■ **DATA SECTION**

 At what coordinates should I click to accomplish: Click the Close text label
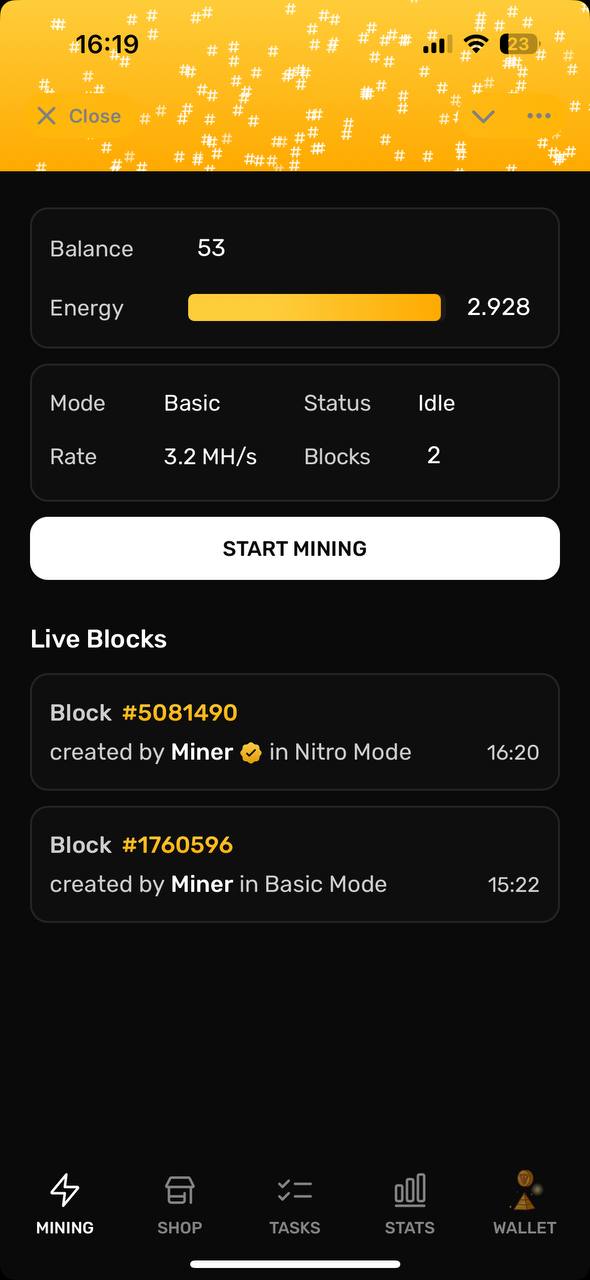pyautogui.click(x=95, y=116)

* * *

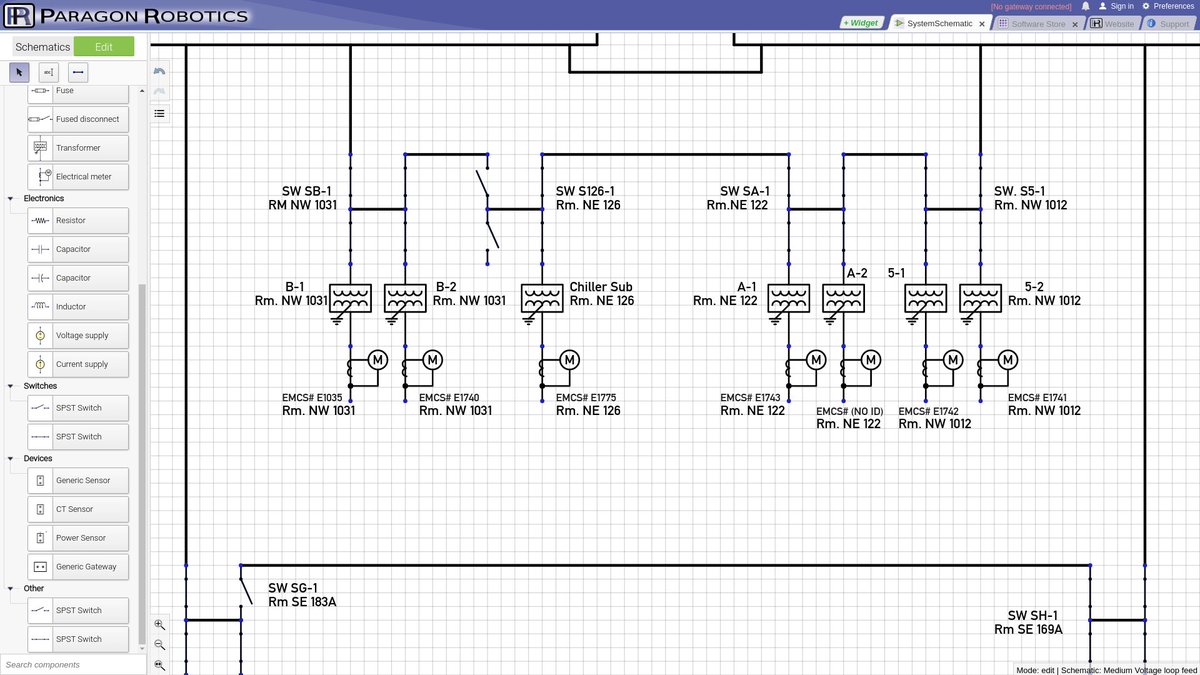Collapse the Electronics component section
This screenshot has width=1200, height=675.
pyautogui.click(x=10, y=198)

■ **INSTRUCTIONS TO FOLLOW**
Copy out the rows again, starting at the line containing "At what coordinates" and ending at the line containing "pyautogui.click(x=95, y=116)". Leave out the pictures.

■ **RESULT OF THE TASK**
 At what coordinates should I click to accomplish: Click the Close text label
pyautogui.click(x=95, y=116)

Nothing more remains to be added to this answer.